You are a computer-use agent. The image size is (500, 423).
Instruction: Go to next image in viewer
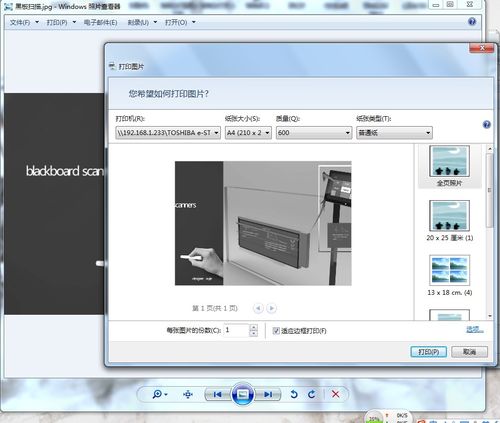tap(268, 395)
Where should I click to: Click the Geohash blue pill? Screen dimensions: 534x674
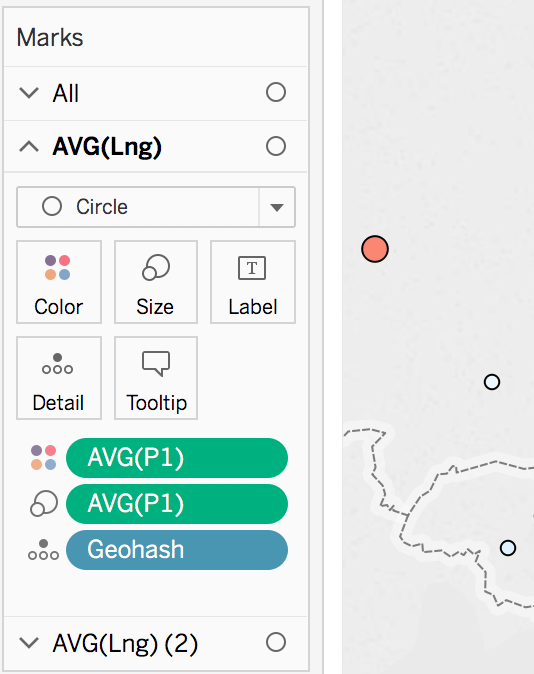(177, 550)
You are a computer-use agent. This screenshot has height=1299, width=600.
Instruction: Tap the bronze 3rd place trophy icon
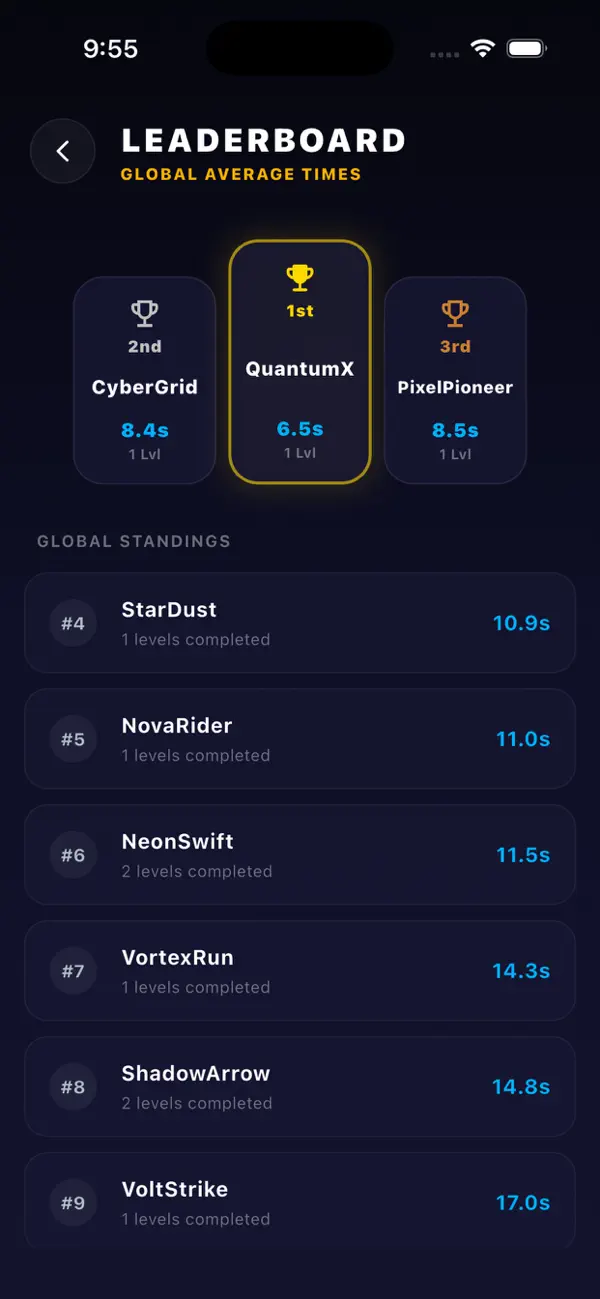tap(455, 314)
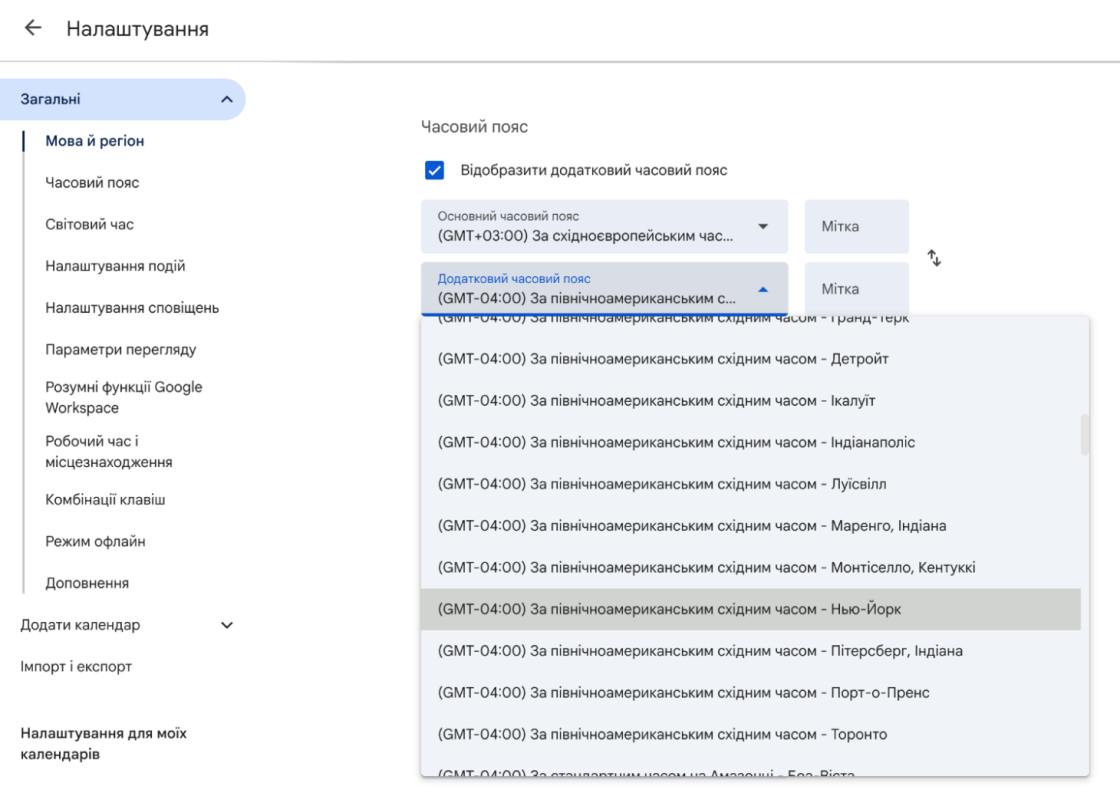Screen dimensions: 1120x793
Task: Uncheck Відобразити додатковий часовий пояс checkbox
Action: pos(434,170)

## [Requirement]
Excluding all pictures, print exactly and only the lines from the line with "You are a computer-use agent. This" through the end of the records above, both ends included.

## [Response to this exercise]
You are a computer-use agent. This screenshot has height=1299, width=600.
Instruction: Tap the bronze 3rd place trophy icon
tap(455, 314)
Screen dimensions: 1120x793
Task: Uncheck Відобразити додатковий часовий пояс checkbox
Action: pos(434,170)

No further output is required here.